Michael Thomas Moore (School of Information Studies, McGill University, Montreal, Canada)

Performance Measurement and Metrics

ISSN: 1467-8047

Article publication date: 10 April 2017




The purpose of this paper is to establish a data mining model for performing sentiment analysis on open-ended qualitative LibQUAL+ comments, providing a further method for year-to-year comparison of user satisfaction, both of the library as a whole and individual topics.


A training set of 514 comments, selected at random from five LibQUAL+ survey responses, was manually reviewed and labeled as having a positive or negative sentiment. Using the open-source RapidMiner data mining platform, those comments provided the framework for creating library-specific positive and negative word vectors to power the sentiment analysis model. A further process was created to help isolate individual topics within the larger comments, allowing for more nuanced sentiment analysis.

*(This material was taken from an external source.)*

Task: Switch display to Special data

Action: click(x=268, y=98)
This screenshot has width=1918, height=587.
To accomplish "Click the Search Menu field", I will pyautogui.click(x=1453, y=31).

Applied to LibQUAL+ comments for a Canadian mid-sized academic research library, the model suggested a fairly even distribution of positive and negative sentiment in overall comments. When filtering comments into affect of service, information control and library as place, the three dimensions’ relative polarity mirrored the results of the quantitative LibQUAL+ questions, with highest scores for affect of service and lowest for library as place.

Practical implications

The sentiment analysis model provides a complementary tool to the LibQUAL+ quantitative results, allowing for simple, time-efficient, year-to-year analysis of open-ended comments. Furthermore, the process provides the means to isolate specific topics based on specified keywords, allowing individual institutions to tailor results for more in-depth analysis.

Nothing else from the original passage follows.